Educazione ed intimità di coppia - Fare l'amore per la prima volta: giovani italiani "ignoranti".

Parla la dott.ssa Ingenito: “Troppa disinformazione e prevenzione pressoché nulla”.

A lanciare l’allarme, ancora una volta, è la SIGO (Società italiana di Ginecologia e Ostetricia), che tramite i suoi operatori rende noto alcuni dati che definire preoccupanti appare quantomeno doveroso:

9 giovani su 10 non sanno nulla di rapporti intimi, specie i ragazzi che devono fare l’amore per la prima volta, hanno rapporti non protetti e sempre più spesso fanno l’amore per moda.

Insomma per quanto cocciuta possa essere l’ostinazione dei nostri giovani a proclamarsi trombeur di certificata fama, l’evidenza dei numeri non pare lasciare aperti grossi margini di errore: i teenegers italiani sono i più “ignoranti” d’Europa in materia di educazione sentimentale e sessuale.

Al maschile come al femminile è l’inconsapevolezza il denominatore di questa comune impreparazione ad assumere condotte responsabili e, quindi, sicure tra partner.

E se le gravidanze indesiderate, spiegano confortati gli operatori SIGO, sono in calo, sono i dati relativi alla contraccezione quelli che più ci testimoniano il clima di disorientamento in cui si muovono i nostri ragazzi.

Uno su tutti: la corsa alla pillola del giorno dopo, divenuta ormai una misura di emergenza “sicura” o quantomeno percepita come tale, per la quale le richieste sono oggi schizzate alle stelle, soprattutto fra le minorenni (circa il 55% delle confezioni vendute lo scorso anno!).

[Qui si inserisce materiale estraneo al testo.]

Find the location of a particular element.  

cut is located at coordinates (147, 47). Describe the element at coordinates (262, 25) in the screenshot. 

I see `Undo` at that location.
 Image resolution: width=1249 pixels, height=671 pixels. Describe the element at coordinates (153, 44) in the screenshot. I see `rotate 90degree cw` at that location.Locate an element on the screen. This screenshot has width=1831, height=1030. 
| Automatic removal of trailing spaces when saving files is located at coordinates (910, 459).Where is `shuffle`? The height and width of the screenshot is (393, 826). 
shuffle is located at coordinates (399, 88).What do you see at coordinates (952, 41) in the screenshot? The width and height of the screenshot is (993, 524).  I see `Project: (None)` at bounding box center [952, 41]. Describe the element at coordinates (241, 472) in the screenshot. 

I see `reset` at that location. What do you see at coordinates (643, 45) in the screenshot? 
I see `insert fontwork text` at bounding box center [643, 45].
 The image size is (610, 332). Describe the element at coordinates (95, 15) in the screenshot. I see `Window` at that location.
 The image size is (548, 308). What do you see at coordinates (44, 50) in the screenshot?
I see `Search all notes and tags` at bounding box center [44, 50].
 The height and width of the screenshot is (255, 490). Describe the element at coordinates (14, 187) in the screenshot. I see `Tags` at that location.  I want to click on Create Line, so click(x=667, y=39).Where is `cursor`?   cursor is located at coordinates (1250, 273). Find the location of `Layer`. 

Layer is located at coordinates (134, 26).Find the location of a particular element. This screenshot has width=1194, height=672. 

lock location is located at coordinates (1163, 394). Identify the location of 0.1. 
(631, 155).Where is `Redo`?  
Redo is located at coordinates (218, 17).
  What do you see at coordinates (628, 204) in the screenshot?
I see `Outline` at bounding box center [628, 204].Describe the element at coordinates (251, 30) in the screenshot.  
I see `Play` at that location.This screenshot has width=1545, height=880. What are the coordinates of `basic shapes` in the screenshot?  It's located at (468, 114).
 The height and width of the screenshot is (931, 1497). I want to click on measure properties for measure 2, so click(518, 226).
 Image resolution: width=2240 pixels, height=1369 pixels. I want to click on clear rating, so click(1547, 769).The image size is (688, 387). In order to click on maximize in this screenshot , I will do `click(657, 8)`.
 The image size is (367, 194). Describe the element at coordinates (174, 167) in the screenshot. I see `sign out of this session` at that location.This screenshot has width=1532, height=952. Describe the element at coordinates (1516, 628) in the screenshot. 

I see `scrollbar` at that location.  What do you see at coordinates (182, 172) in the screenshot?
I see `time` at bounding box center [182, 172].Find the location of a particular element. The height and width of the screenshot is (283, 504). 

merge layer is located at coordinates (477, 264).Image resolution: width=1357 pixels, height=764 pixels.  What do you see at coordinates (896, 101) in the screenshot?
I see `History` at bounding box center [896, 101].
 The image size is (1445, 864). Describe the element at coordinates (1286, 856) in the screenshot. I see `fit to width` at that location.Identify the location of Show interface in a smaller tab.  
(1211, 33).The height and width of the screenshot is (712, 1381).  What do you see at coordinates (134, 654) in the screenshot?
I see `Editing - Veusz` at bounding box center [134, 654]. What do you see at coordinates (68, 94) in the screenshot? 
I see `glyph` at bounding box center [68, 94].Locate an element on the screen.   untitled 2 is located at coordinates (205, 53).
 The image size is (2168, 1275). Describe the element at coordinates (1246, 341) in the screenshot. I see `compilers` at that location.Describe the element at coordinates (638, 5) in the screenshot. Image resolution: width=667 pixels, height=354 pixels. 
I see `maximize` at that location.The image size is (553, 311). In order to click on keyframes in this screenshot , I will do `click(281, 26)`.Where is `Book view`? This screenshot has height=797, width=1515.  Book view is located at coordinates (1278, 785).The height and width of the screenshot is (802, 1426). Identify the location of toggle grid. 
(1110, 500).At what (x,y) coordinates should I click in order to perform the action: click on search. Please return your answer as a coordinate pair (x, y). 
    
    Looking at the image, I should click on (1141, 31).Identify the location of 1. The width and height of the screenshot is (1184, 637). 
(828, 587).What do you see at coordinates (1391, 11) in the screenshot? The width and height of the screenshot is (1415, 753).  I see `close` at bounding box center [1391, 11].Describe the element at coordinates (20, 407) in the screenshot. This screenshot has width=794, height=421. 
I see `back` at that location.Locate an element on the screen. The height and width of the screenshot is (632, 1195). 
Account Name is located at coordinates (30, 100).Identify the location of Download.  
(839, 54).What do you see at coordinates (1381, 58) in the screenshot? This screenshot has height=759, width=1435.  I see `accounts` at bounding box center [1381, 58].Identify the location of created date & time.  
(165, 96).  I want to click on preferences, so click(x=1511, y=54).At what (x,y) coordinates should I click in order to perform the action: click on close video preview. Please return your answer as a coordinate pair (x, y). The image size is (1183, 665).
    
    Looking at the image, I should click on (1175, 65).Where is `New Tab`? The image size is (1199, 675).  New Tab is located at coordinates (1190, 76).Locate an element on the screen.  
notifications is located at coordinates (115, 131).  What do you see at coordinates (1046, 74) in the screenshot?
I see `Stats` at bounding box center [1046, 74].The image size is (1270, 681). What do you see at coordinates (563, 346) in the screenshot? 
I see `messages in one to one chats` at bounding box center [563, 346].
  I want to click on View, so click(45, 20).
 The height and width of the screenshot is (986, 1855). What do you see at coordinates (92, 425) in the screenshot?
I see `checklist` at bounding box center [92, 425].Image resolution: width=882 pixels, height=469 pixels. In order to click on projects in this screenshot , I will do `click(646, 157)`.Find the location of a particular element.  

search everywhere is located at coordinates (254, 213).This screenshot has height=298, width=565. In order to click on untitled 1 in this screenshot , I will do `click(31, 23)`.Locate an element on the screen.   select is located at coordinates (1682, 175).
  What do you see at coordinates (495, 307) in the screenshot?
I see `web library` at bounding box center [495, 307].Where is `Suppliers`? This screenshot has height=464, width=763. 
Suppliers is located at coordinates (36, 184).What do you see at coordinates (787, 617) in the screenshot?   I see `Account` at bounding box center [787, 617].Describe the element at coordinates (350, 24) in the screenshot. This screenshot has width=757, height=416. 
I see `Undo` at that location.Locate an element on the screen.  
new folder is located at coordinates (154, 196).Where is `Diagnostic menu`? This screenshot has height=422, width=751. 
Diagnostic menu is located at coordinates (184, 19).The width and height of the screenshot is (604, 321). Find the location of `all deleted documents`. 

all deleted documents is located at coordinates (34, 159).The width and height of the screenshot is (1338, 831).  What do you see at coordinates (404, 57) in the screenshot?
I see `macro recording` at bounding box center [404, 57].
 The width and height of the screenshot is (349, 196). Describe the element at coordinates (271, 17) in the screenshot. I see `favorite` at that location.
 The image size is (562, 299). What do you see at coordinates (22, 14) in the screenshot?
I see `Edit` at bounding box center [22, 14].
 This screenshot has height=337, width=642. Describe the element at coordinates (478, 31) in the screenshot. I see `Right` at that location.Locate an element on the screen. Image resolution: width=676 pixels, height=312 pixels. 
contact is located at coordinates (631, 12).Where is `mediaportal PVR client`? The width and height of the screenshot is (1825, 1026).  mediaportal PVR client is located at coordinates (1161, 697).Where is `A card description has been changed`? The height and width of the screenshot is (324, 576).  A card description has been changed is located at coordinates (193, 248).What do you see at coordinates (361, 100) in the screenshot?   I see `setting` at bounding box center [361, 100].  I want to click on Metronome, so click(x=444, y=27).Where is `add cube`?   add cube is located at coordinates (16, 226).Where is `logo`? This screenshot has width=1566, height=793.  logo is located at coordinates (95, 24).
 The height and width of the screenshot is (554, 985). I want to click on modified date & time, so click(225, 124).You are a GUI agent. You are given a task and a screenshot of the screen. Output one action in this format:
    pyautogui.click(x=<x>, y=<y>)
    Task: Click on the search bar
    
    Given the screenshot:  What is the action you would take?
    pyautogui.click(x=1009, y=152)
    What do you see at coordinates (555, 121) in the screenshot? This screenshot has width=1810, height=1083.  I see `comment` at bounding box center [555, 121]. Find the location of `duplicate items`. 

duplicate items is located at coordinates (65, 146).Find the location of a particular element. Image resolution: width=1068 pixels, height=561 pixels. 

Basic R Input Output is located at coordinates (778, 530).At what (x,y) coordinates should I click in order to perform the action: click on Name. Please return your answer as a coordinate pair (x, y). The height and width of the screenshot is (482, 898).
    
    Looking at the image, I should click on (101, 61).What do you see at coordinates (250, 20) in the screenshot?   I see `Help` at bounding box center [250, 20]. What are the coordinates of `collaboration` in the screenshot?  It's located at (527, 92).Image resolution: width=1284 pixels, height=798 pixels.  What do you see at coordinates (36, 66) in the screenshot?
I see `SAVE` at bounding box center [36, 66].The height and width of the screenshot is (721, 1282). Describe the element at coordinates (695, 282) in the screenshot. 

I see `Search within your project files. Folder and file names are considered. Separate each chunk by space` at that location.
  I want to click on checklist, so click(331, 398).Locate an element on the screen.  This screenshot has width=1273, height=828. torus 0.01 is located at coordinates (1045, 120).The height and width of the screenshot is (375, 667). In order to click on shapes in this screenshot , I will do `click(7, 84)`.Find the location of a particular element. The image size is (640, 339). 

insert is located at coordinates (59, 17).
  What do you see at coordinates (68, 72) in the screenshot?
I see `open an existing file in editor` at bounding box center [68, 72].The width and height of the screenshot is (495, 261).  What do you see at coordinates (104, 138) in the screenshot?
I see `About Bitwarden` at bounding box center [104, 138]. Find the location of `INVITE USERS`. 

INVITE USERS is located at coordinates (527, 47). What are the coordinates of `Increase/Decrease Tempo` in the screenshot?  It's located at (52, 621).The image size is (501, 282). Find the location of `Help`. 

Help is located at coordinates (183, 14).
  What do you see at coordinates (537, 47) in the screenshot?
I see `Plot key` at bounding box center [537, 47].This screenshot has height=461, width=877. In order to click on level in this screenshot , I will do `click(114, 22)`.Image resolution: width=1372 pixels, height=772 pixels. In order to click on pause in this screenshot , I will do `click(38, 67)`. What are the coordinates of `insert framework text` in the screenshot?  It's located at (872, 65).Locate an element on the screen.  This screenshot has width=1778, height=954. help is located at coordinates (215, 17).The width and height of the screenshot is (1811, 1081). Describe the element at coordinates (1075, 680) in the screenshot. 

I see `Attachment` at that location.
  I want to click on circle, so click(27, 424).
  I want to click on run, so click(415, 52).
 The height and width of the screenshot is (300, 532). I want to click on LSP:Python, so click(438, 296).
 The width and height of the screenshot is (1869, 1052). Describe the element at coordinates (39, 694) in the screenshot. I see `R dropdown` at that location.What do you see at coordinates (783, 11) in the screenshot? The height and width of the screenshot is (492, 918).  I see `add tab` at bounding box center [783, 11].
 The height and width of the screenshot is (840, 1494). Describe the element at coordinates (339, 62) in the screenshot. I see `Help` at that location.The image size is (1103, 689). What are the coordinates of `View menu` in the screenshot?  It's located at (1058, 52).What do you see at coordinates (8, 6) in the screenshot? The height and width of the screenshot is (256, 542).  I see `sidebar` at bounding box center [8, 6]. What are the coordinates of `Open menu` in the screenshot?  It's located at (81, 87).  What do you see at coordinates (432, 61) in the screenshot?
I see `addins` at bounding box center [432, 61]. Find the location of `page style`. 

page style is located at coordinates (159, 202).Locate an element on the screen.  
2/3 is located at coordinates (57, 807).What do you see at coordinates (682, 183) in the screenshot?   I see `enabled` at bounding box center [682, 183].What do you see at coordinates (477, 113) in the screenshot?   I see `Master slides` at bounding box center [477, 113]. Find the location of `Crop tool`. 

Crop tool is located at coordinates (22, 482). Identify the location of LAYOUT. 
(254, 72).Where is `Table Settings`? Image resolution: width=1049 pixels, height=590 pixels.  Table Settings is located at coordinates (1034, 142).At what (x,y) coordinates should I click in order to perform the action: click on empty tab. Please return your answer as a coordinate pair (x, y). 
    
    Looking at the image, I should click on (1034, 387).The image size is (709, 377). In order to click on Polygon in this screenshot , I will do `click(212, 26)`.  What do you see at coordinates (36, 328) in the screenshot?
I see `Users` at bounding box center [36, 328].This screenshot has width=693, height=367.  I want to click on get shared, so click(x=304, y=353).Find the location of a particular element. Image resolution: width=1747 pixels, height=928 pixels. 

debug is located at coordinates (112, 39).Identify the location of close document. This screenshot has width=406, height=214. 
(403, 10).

Ma cosa si nasconde dietro statistiche tanto ingenerose? Certo, se ci guardiamo intorno i giovani d’oggi sono diversi dai giovani di una volta, più disinibiti, più “easy”, ma basta davvero questo a spiegare l’ignoranza cavalcante che ci tiene in pugno dalla cintola in giù?

Dietro queste stime c’è di più. A cominciare da quella zona d’ombra in cui paura, innocenza, incoscienza si saldano ad un profondo senso di inconsapevolezza rispetto a se stessi e all’altro, rispetto al corpo, proprio ed altrui, e, soprattutto, rispetto all’eros e alle regole di un’affettività oramai ai minimi storici.

I ragazzi oggi sembrano meno disponibili a lavorare d’introspezione. Parlano di eros e rapporti, poco e male. In compenso “praticano” di più, ma gli viene male anche quello. Non si fanno domande (quelle giuste s’intende)  e quando se le fanno, non sanno che risposte darsi. E quando pure riescono ad arrabattare qualcosa di discutibilmente sensato, si tratta nella quasi totalità dei casi di risposte “fatte in casa”, dozzinali, sbagliate. In una parola pericolose.

Ed è qui che l’eros diviene avventura, impresa, improvvisazione: rifiutano con sospetto il “salvalavita pischelli”, vissuto come bavaglio alla spontaneità, perché tanto si sa, male che vada, una soluzione si trova sempre (la pillola ed, estrema ratio, l’aborto), cercano consiglio nel web (su Google la domanda più frequente è “Come fare l’amore la prima volta?”), e, soprattutto,  chiedono esempio e soccorso alla tv e ai suoi idoli.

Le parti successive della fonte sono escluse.